Meghan Markle’s handbags: Strathberry co-founder on rise of Scottish brand since Duchess of Sussex first wore one of its totes
On a recent visit to Hong Kong, Leeanne Hundleby talks about the ‘madness’ that followed Meghan Markle wearing one of her handbags and why being worn by a royal does not guarantee survival
There are moments in every designer’s career that they never forget. For Strathberry co-founder Leeanne Hundleby, it wasn’t just the day Meghan Markle was spotted carrying one of her handbags – it was a phone call she received later.
“Admittedly that was the world’s craziest day ever, but the aftermath was madness,” says the Scottish mother of four with a laugh. “One day we had a call from our painter to let us know that some girls had tracked down where we lived and were standing outside the front door looking to buy handbags. It was surreal.”
Life has changed considerably since Hundleby founded Strathberry with her husband Guy. The Edinburgh-based couple launched the label in 2013 after discovering a group of leather artisans in the mountains of Spain. Inspired to share their craft, they headed home and came up with the idea of a handbag line that showcased the quality leathers at an affordable price.
“I had no fashion background whatsoever but I liked bags myself and felt that I had a good idea of what other women wanted. I always knew we didn’t want to hit the Chanel price point, because it’s so hard to be accepted. Instead it was about creating a bag my friends would buy that was pretty and sophisticated but made from gorgeous leather and beautifully presented,” Hundleby says.
“The modern woman wants a lot of choice when it comes to their bags and their wardrobe, and tend to mix and match expensive with less expensive. There was a sweet spot in the market.”
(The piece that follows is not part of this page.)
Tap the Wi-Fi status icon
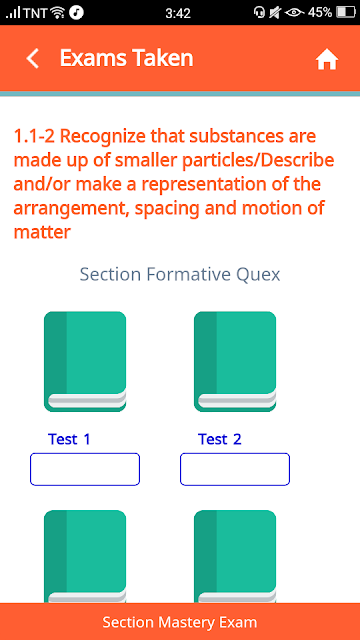 pyautogui.click(x=58, y=13)
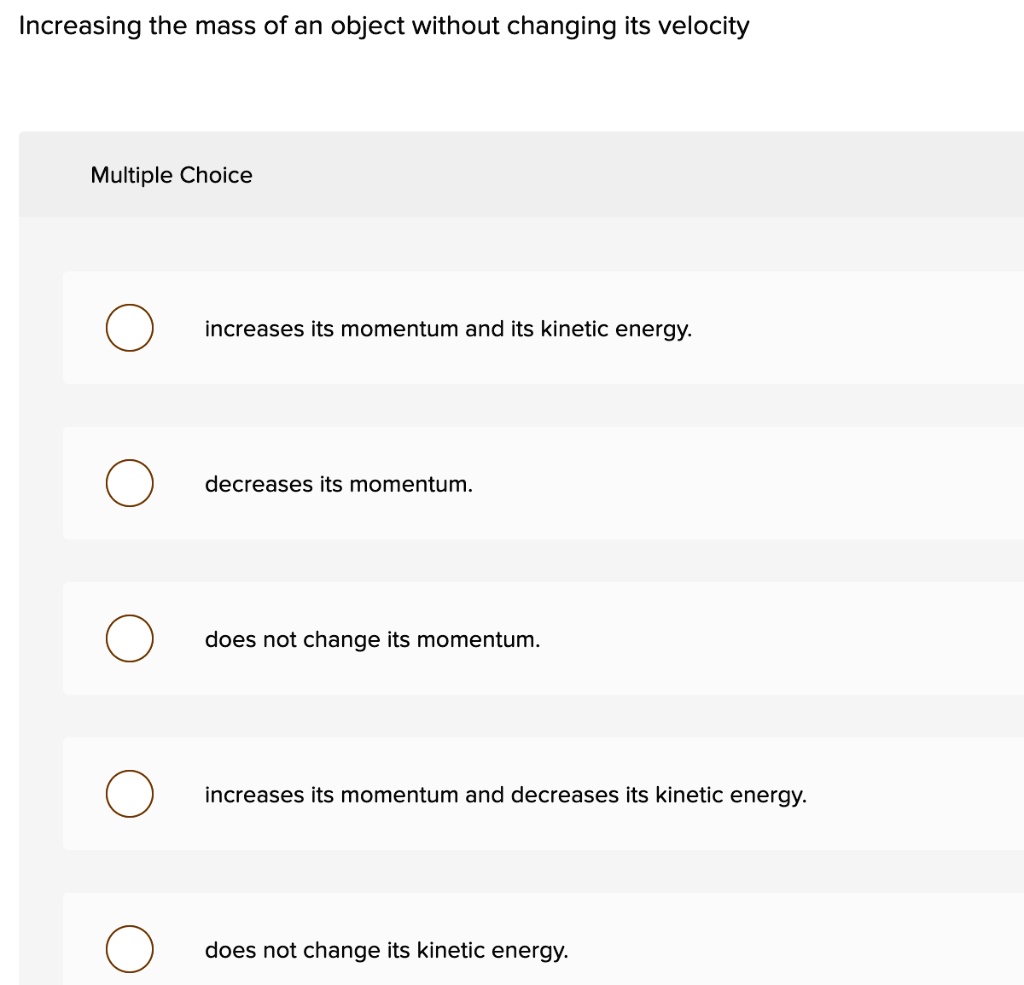Click the question text about increasing mass
The height and width of the screenshot is (985, 1024).
(384, 25)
Things got off to a rocky start. Although the brand launched with many of the same styles that are now bestsellers, the market proved tough. It wasn’t until they initiated a Kickstarter campaign that things took a turn for the better.
After a groundbreaking round of funding – “we were the biggest funded UK fashion brand ever on Kickstarter,” Hundleby says – customers started sharing pictures with their friends on social media. Soon the Hundlebys were getting orders via email, allowing them to build the business steadily both online and offline.
Leeanne then made a decision that would catapult the brand to media stardom.
“We knew the importance of influencers and KOLs [key opinion leaders] so we started reaching out to people such as stylists. When you don’t have a background in this aspect of the business, it’s extra tough because you can’t pay anyone. You just hope they love the bag enough to wear it.”
Hundleby didn’t hear anything back from anyone for months. She’d almost forgotten about the whole thing when she received a call telling her that Markle had carried their Midi tote on her first royal engagement after becoming engaged to Prince Harry. Soon everyone was on the phone asking for more, including high-profile retailers and reporters wanting to know more about the under-the-radar Scottish brand that no one had ever heard of.
“I have never met with [Markle], but of course I would love to design a bag just for her,” Hundleby says. “I have offered, but nothing yet, so I just write a thank-you note every time she carries something. I haven’t thought about what it would look like but it would match her style, which is sophisticated and chic.”
Fame has brought some challenges. Wary of being pigeonholed, Hundleby has initiated a series of collaborations with celebrities from around the world such as Korean skateboarder Ko Hyojoo. Exclusives, including a recent capsule collection with Lane Crawford – which includes the popular Nano tote in a range of exclusive colours such as orange and other bright shades – have also been beneficial.
“I started reading about other brands who were in a similar type of position but still shut down even after [Kate Middleton] wore them several times. As we have become more exposed, there’s pressure to create more volume and get the bags quicker, but we just won’t do it. We can’t, especially with our type of quality. It takes around 20 hours to make each bag and that can’t change,” Hundleby says.
For now, she is taking it one step at a time. Top of her to-do list is developing new styles – the range is currently limited to just three or four families of items and customers have been requesting something new – including a slouchy shoulder bag that will launch in the autumn.
Embellishments and new fabrics have also been key – the upcoming spring-summer collection, for example, includes tweed, a nod to the brand’s Scottish heritage. And while Hundleby has not been tempted to launch shoes yet, she does have a passion for jewellery and is looking into cashmere as another tribute to Scottish heritage.
“We always like to test the water first. That’s the beauty of being small and independent – we can take our time and really create styles we love. Hopefully one day Scotland will be recognised as a place for great fashion thanks to our efforts. Can you imagine if we ended up on a tourist map next to Edinburgh Castle? Then we really would have made it.”